• [Required actions]:
1. From the court opinion excerpt below, list each distinct calendar date it mentions, in the order each first appears.
2. For each statement, answer yes or no according to the court opinion excerpt below, and quote the words from it that decide the answer: (a) The JCMUA's motion to dismiss was returnable April 16, 2010. (b) Nobis retained new counsel and pursued its appeal. (c) The plaintiff's notice of appeal named the December 4, 2009 order.
3. Continue the court opinion excerpt below, starting right after its final sentence.

• [Article]:
Thereafter, the JCMUA filed a motion returnable April 16, 2010, to dismiss the amended complaint under Rule 4:6-2(e) for failure to state a claim upon which relief can be granted. The court granted the motion on May 3, 2010. In its confirming order, the court noted, "[t]his motion was not opposed." Plaintiff apparently submitted belated opposition because the court conducted oral argument on May 28 and June 11, 2010. At the conclusion of the June 11, 2010 hearing, the court granted the motion. The court issued a confirming order on June 30, 2010.

Plaintiff and Nobis filed an appeal from the June 30, 2010 order. After their attorney terminated his practice, Nobis was notified that it was required to retain new counsel. See R. 1:21-1(c). When Nobis failed to retain new counsel, we dismissed its appeal and ordered that "the appeal shall proceed only as to appellant Phillip H. Stamborski now representing himself." Plaintiff has continued pro se.

II.

Plaintiff's first argument concerns an order from which he did not appeal. Plaintiff contends the trial court erred when it vacated the default judgment against the JCMUA in its December 4, 2009 order. In his notice of appeal, plaintiff stated that he was appealing from the court's June 30, 2010 order. More specifically, plaintiff stated that he was appealing from "[t]he portion of the Order dismissing the Complaint as against Jersey City Municipal Utilities Authority." In his Civil Case Information Statement, plaintiff reiterated that he was appealing from the June 30, 2010 order that dismissed his complaint against the JCMUA, and further indicated that the proposed issue to be raised on appeal was "[w]hether dismissal of Plaintiffs' Complaint as to Defendant JCMUA was warranted."

• [Provided data]:
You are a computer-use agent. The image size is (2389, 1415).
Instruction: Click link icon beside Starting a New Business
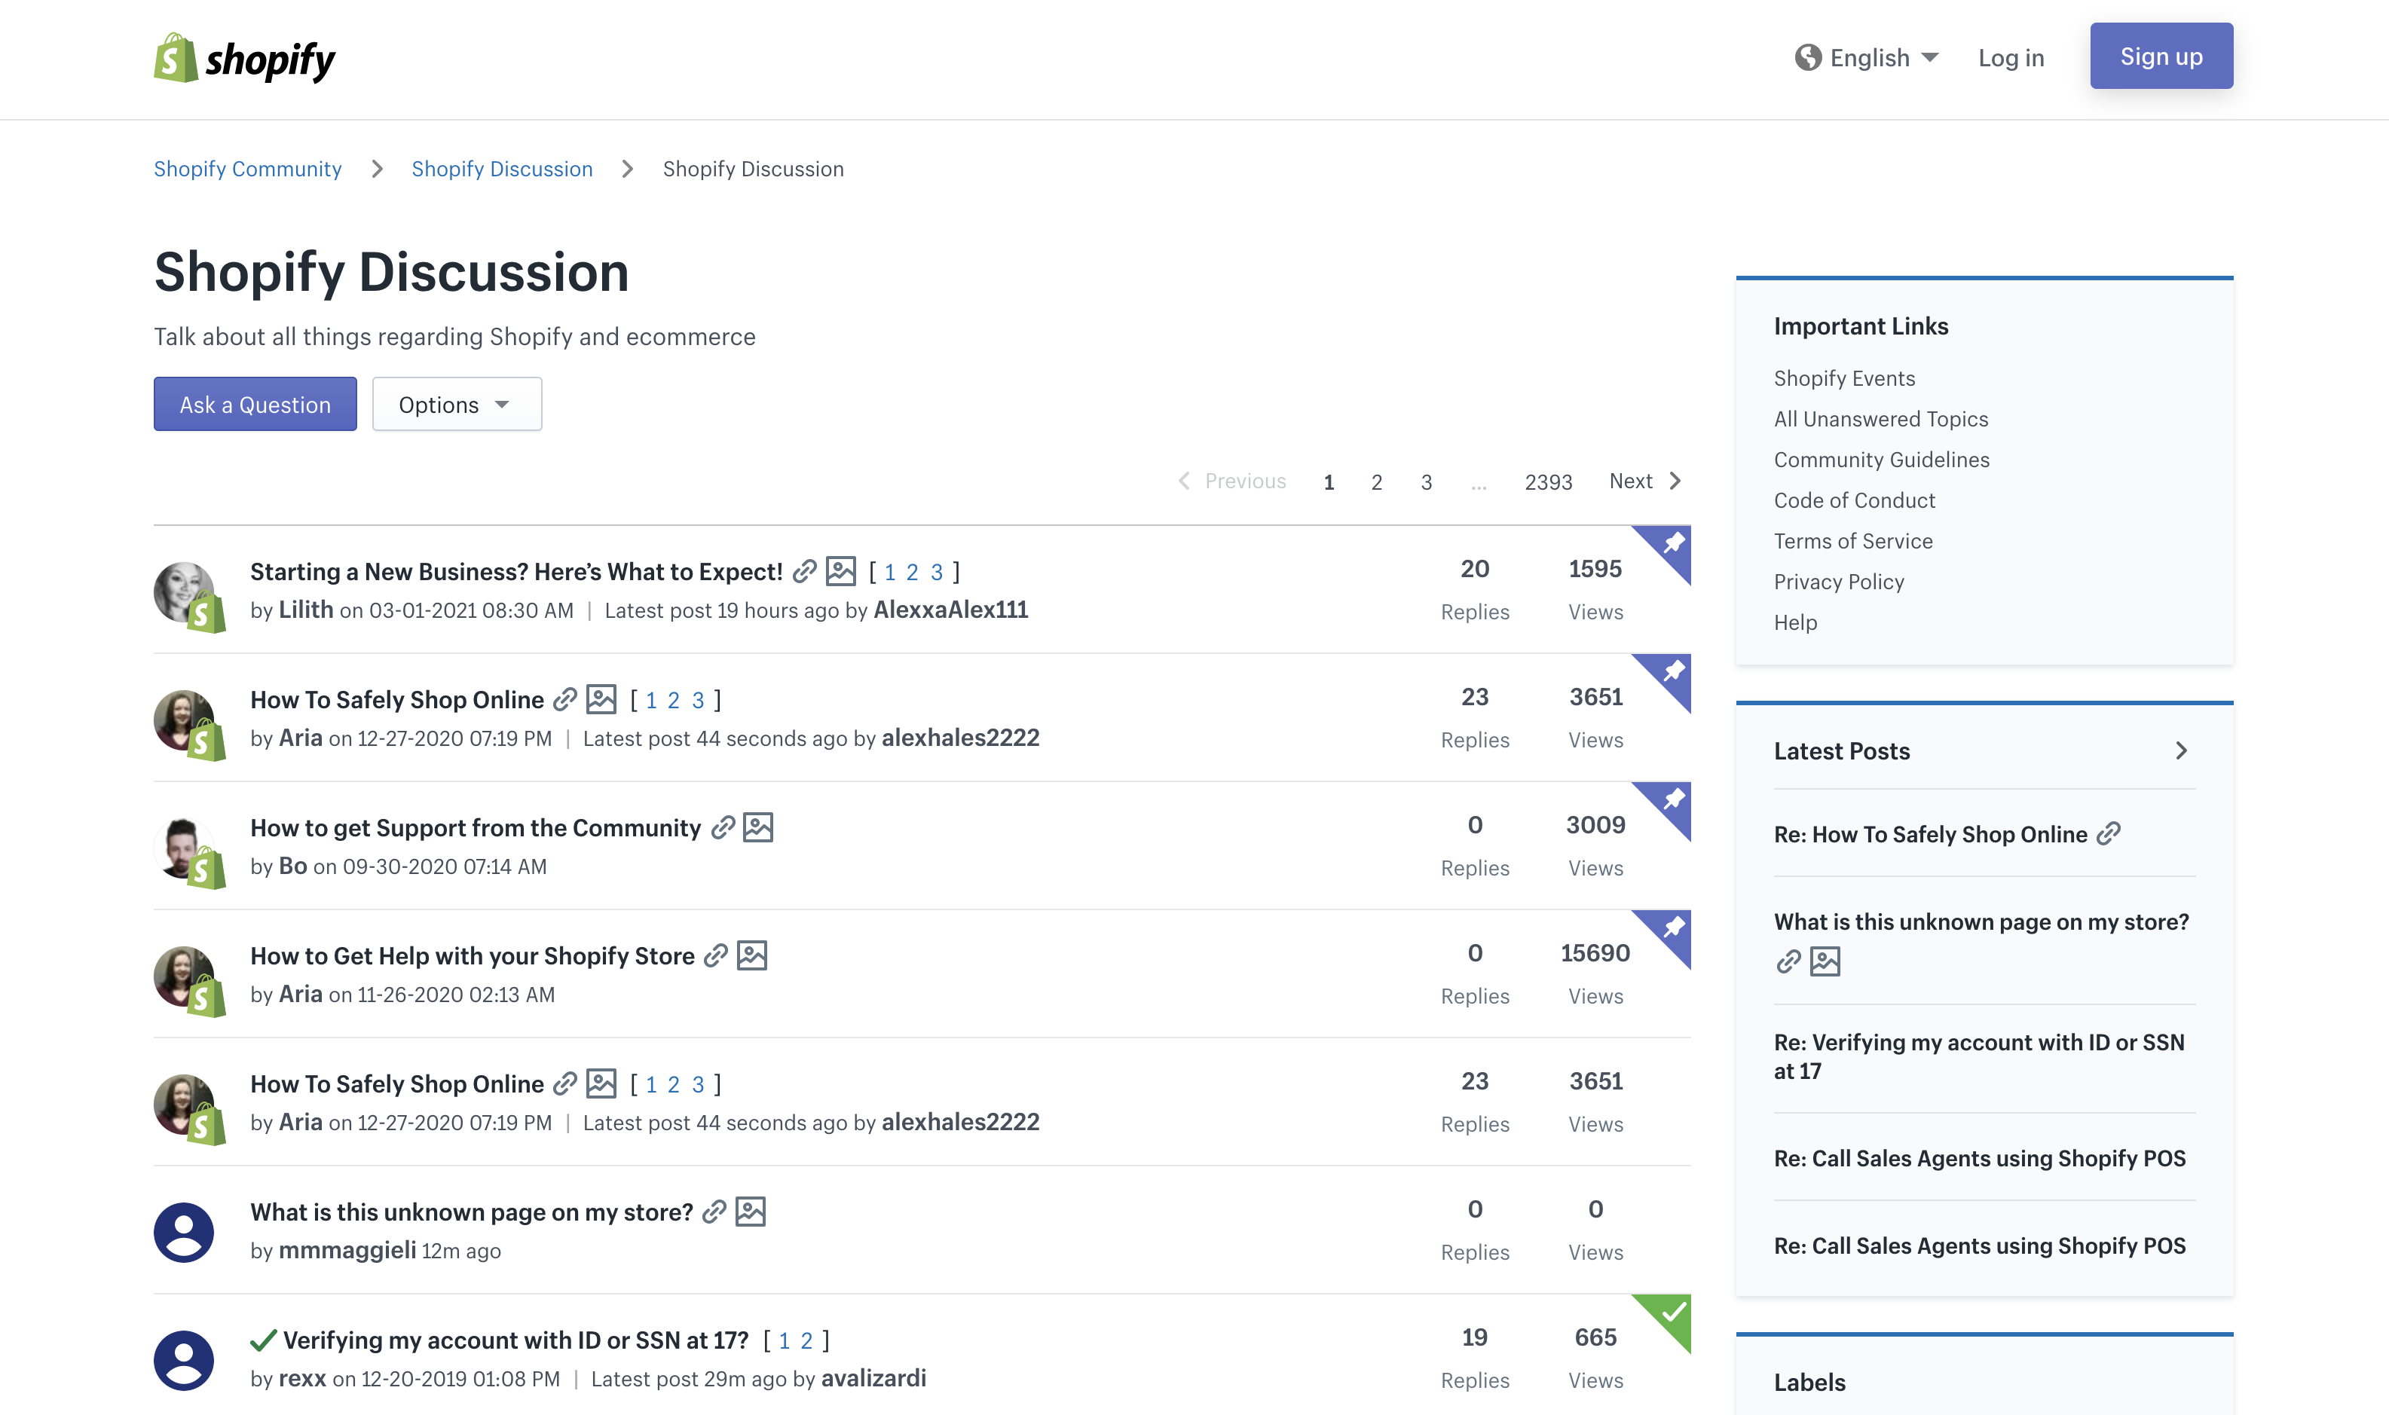[804, 571]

• [Final results]:
1. April 16, 2010; May 3, 2010; May 28, 2010; June 11, 2010; June 30, 2010; December 4, 2009

2.
(a) Yes: "the JCMUA filed a motion returnable April 16, 2010, to dismiss the amended complaint"
(b) No: "When Nobis failed to retain new counsel, we dismissed its appeal"
(c) No: "In his notice of appeal, plaintiff stated that he was appealing from the court's June 30, 2010 order."

3.
"It is clear that it is only the orders designated in the notice of appeal that are subject to the appeal process and review." W.H. Indus., Inc. v. Fundicao Balancins, Ltda, 397 N.J. Super. 455, 458 (App. Div. 2008) (citing Sikes v. Twp. of Rockaway, 269 N.J. Super. 463, 465-66 (App. Div.), aff'd o.b., 138 N.J. 41 (1994)). Plaintiff's challenge to the trial court's order vacating the default judgment is not properly before us, and we decline to review it.

We turn to plaintiff's argument that the trial court erred by dismissing his cause of action against the JCMUA. The JCMUA filed the motion to dismiss under Rule 4:6-2(e), asserting that the amended complaint failed to state a claim on which relief could be granted. However, the parties and the trial court relied upon matters outside of the amended complaint. Rule 4:6-2 states that when matters outside the pleading are presented but not excluded by the court, a motion to dismiss under subsection (e) shall be treated as one for summary judgment. Accordingly, we will review this matter under the summary judgment standard.

When reviewing an order granting summary judgment, we "'employ the same standard [of review] that governs the trial court.'" Henry v. N.J. Dep't of Human Servs., 204 N.J. 320, 330 (2010) (quoting Busciglio v. DellaFave, 366 N.J. Super. 135, 139 (App. Div. 2004)). Thus, we must determine whether there was a genuine issue of material fact, and if not, whether the trial court's ruling on the law was correct. Prudential Prop. & Cas. Ins. Co. v. Boylan, 307 N.J. Super. 162, 167 (App. Div.), certif. denied, 154 N.J. 608 (1998). Here, the facts are undisputed. We conclude the court's ruling on the law was correct.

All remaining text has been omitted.